■ Action item: Every line of the material is to be duplicated precisely.

■ Record extracts:
○ ○ ○

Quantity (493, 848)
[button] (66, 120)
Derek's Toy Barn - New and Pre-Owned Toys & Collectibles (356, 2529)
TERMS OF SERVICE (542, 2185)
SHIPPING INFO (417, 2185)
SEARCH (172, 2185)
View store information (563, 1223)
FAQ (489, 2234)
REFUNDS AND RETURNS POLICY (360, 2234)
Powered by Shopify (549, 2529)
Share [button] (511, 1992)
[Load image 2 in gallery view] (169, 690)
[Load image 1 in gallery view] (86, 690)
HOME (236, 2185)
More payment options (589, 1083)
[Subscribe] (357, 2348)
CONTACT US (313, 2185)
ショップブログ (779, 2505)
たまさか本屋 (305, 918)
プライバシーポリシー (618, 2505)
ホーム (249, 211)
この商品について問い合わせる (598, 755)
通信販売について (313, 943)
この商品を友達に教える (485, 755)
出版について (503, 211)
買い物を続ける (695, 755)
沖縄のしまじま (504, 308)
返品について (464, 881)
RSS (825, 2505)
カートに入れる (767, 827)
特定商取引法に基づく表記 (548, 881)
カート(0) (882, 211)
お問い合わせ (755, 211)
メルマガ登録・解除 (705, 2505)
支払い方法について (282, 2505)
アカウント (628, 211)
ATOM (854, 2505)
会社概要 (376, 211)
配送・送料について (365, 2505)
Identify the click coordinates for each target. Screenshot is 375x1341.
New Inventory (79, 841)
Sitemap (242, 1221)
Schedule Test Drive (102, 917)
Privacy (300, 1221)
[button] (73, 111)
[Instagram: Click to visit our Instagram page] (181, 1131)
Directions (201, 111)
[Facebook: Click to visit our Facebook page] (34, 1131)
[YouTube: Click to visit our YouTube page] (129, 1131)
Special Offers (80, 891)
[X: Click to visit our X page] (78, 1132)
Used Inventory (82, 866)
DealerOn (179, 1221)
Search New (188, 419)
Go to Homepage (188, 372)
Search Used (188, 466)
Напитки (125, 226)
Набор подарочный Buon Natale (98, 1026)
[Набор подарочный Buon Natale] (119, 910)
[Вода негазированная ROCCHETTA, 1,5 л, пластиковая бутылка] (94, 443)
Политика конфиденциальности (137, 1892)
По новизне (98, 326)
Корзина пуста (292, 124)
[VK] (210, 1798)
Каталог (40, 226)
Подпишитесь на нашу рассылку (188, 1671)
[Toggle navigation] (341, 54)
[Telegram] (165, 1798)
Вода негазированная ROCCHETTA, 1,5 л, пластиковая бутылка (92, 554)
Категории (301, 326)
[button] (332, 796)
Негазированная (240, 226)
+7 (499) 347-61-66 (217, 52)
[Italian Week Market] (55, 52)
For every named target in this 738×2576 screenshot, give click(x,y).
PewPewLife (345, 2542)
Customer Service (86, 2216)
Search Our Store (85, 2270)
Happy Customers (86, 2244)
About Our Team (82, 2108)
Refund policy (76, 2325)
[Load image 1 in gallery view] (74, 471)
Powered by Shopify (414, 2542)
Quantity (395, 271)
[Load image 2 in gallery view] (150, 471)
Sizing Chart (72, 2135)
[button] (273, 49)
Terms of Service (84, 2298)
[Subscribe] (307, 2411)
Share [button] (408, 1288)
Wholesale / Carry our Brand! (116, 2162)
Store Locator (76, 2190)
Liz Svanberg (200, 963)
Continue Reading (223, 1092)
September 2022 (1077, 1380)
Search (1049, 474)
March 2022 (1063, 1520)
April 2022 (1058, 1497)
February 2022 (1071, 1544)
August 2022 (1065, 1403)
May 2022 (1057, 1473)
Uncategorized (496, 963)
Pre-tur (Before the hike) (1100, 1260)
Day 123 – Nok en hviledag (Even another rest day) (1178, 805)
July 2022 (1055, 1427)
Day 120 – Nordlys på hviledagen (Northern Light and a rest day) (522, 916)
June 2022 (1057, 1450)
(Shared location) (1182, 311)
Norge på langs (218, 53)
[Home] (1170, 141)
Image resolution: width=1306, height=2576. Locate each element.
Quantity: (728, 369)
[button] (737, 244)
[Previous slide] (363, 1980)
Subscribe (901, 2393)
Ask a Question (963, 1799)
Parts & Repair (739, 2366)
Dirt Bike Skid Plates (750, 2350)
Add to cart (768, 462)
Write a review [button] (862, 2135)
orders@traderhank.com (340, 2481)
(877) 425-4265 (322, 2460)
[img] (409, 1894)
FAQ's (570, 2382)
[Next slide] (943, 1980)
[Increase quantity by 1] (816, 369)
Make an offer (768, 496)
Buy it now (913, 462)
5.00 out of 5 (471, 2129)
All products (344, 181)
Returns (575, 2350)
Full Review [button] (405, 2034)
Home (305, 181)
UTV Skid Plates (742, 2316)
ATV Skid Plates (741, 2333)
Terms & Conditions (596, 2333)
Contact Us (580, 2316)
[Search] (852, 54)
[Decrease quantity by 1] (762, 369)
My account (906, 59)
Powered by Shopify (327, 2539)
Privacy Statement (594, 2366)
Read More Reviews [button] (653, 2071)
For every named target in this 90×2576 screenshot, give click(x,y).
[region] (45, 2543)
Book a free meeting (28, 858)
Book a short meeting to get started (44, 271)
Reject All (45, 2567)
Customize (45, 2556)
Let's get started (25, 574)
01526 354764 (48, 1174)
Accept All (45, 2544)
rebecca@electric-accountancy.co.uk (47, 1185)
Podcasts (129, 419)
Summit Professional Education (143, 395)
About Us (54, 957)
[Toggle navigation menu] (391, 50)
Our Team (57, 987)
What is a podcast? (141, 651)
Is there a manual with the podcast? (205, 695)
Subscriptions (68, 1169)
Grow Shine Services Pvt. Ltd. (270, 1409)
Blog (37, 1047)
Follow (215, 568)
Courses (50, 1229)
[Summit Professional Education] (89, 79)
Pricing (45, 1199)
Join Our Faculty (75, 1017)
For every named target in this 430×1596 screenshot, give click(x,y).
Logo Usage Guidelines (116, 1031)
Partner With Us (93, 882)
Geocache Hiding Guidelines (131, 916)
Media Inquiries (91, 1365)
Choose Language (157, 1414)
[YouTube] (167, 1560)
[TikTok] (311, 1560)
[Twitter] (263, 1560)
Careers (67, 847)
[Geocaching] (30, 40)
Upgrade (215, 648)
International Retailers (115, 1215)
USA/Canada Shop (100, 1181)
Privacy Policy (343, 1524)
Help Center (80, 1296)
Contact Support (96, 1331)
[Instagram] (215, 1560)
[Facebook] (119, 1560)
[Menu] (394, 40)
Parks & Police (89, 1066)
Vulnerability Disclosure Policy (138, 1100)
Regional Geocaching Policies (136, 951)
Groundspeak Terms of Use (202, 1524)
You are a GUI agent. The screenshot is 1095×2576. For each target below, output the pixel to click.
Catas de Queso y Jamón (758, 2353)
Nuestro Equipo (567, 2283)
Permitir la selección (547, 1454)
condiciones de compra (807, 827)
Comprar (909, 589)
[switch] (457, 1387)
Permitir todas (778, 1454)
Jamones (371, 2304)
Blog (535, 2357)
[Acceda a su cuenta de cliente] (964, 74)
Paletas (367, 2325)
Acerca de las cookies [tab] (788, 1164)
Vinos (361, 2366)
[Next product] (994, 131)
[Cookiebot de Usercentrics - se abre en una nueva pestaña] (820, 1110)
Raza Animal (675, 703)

○ ○ ○

■ Reply to the task:
Quantity (493, 848)
[button] (66, 120)
Derek's Toy Barn - New and Pre-Owned Toys & Collectibles (356, 2529)
TERMS OF SERVICE (542, 2185)
SHIPPING INFO (417, 2185)
SEARCH (172, 2185)
View store information (563, 1223)
FAQ (489, 2234)
REFUNDS AND RETURNS POLICY (360, 2234)
Powered by Shopify (549, 2529)
Share [button] (511, 1992)
[Load image 2 in gallery view] (169, 690)
[Load image 1 in gallery view] (86, 690)
HOME (236, 2185)
More payment options (589, 1083)
[Subscribe] (357, 2348)
CONTACT US (313, 2185)
ショップブログ (779, 2505)
たまさか本屋 (305, 918)
プライバシーポリシー (618, 2505)
ホーム (249, 211)
この商品について問い合わせる (598, 755)
通信販売について (313, 943)
この商品を友達に教える (485, 755)
出版について (503, 211)
買い物を続ける (695, 755)
沖縄のしまじま (504, 308)
返品について (464, 881)
RSS (825, 2505)
カートに入れる (767, 827)
特定商取引法に基づく表記 (548, 881)
カート(0) (882, 211)
お問い合わせ (755, 211)
メルマガ登録・解除 (705, 2505)
支払い方法について (282, 2505)
アカウント (628, 211)
ATOM (854, 2505)
会社概要 (376, 211)
配送・送料について (365, 2505)
Identify the click coordinates for each target. Screenshot is 375x1341.
New Inventory (79, 841)
Sitemap (242, 1221)
Schedule Test Drive (102, 917)
Privacy (300, 1221)
[button] (73, 111)
[Instagram: Click to visit our Instagram page] (181, 1131)
Directions (201, 111)
[Facebook: Click to visit our Facebook page] (34, 1131)
[YouTube: Click to visit our YouTube page] (129, 1131)
Special Offers (80, 891)
[X: Click to visit our X page] (78, 1132)
Used Inventory (82, 866)
DealerOn (179, 1221)
Search New (188, 419)
Go to Homepage (188, 372)
Search Used (188, 466)
Напитки (125, 226)
Набор подарочный Buon Natale (98, 1026)
[Набор подарочный Buon Natale] (119, 910)
[Вода негазированная ROCCHETTA, 1,5 л, пластиковая бутылка] (94, 443)
Политика конфиденциальности (137, 1892)
По новизне (98, 326)
Корзина пуста (292, 124)
[VK] (210, 1798)
Каталог (40, 226)
Подпишитесь на нашу рассылку (188, 1671)
[Toggle navigation] (341, 54)
[Telegram] (165, 1798)
Вода негазированная ROCCHETTA, 1,5 л, пластиковая бутылка (92, 554)
Категории (301, 326)
[button] (332, 796)
Негазированная (240, 226)
+7 (499) 347-61-66 (217, 52)
[Italian Week Market] (55, 52)
For every named target in this 738×2576 screenshot, give click(x,y).
PewPewLife (345, 2542)
Customer Service (86, 2216)
Search Our Store (85, 2270)
Happy Customers (86, 2244)
About Our Team (82, 2108)
Refund policy (76, 2325)
[Load image 1 in gallery view] (74, 471)
Powered by Shopify (414, 2542)
Quantity (395, 271)
[Load image 2 in gallery view] (150, 471)
Sizing Chart (72, 2135)
[button] (273, 49)
Terms of Service (84, 2298)
[Subscribe] (307, 2411)
Share [button] (408, 1288)
Wholesale / Carry our Brand! (116, 2162)
Store Locator (76, 2190)
Liz Svanberg (200, 963)
Continue Reading (223, 1092)
September 2022 (1077, 1380)
Search (1049, 474)
March 2022 (1063, 1520)
April 2022 (1058, 1497)
February 2022 (1071, 1544)
August 2022 (1065, 1403)
May 2022 (1057, 1473)
Uncategorized (496, 963)
Pre-tur (Before the hike) (1100, 1260)
Day 123 – Nok en hviledag (Even another rest day) (1178, 805)
July 2022 (1055, 1427)
Day 120 – Nordlys på hviledagen (Northern Light and a rest day) (522, 916)
June 2022 (1057, 1450)
(Shared location) (1182, 311)
Norge på langs (218, 53)
[Home] (1170, 141)
Image resolution: width=1306, height=2576. Locate each element.
Quantity: (728, 369)
[button] (737, 244)
[Previous slide] (363, 1980)
Subscribe (901, 2393)
Ask a Question (963, 1799)
Parts & Repair (739, 2366)
Dirt Bike Skid Plates (750, 2350)
Add to cart (768, 462)
Write a review [button] (862, 2135)
orders@traderhank.com (340, 2481)
(877) 425-4265 (322, 2460)
[img] (409, 1894)
FAQ's (570, 2382)
[Next slide] (943, 1980)
[Increase quantity by 1] (816, 369)
Make an offer (768, 496)
Buy it now (913, 462)
5.00 out of 5 (471, 2129)
All products (344, 181)
Returns (575, 2350)
Full Review [button] (405, 2034)
Home (305, 181)
UTV Skid Plates (742, 2316)
ATV Skid Plates (741, 2333)
Terms & Conditions (596, 2333)
Contact Us (580, 2316)
[Search] (852, 54)
[Decrease quantity by 1] (762, 369)
My account (906, 59)
Powered by Shopify (327, 2539)
Privacy Statement (594, 2366)
Read More Reviews [button] (653, 2071)
For every named target in this 90×2576 screenshot, give click(x,y).
[region] (45, 2543)
Book a free meeting (28, 858)
Book a short meeting to get started (44, 271)
Reject All (45, 2567)
Customize (45, 2556)
Let's get started (25, 574)
01526 354764 (48, 1174)
Accept All (45, 2544)
rebecca@electric-accountancy.co.uk (47, 1185)
Podcasts (129, 419)
Summit Professional Education (143, 395)
About Us (54, 957)
[Toggle navigation menu] (391, 50)
Our Team (57, 987)
What is a podcast? (141, 651)
Is there a manual with the podcast? (205, 695)
Subscriptions (68, 1169)
Grow Shine Services Pvt. Ltd. (270, 1409)
Blog (37, 1047)
Follow (215, 568)
Courses (50, 1229)
[Summit Professional Education] (89, 79)
Pricing (45, 1199)
Join Our Faculty (75, 1017)
For every named target in this 430×1596 screenshot, give click(x,y).
Logo Usage Guidelines (116, 1031)
Partner With Us (93, 882)
Geocache Hiding Guidelines (131, 916)
Media Inquiries (91, 1365)
Choose Language (157, 1414)
[YouTube] (167, 1560)
[TikTok] (311, 1560)
[Twitter] (263, 1560)
Careers (67, 847)
[Geocaching] (30, 40)
Upgrade (215, 648)
International Retailers (115, 1215)
USA/Canada Shop (100, 1181)
Privacy Policy (343, 1524)
Help Center (80, 1296)
Contact Support (96, 1331)
[Instagram] (215, 1560)
[Facebook] (119, 1560)
[Menu] (394, 40)
Parks & Police (89, 1066)
Vulnerability Disclosure Policy (138, 1100)
Regional Geocaching Policies (136, 951)
Groundspeak Terms of Use (202, 1524)
You are a GUI agent. The screenshot is 1095×2576. For each target below, output the pixel to click.
Catas de Queso y Jamón (758, 2353)
Nuestro Equipo (567, 2283)
Permitir la selección (547, 1454)
condiciones de compra (807, 827)
Comprar (909, 589)
[switch] (457, 1387)
Permitir todas (778, 1454)
Jamones (371, 2304)
Blog (535, 2357)
[Acceda a su cuenta de cliente] (964, 74)
Paletas (367, 2325)
Acerca de las cookies [tab] (788, 1164)
Vinos (361, 2366)
[Next product] (994, 131)
[Cookiebot de Usercentrics - se abre en una nueva pestaña] (820, 1110)
Raza Animal (675, 703)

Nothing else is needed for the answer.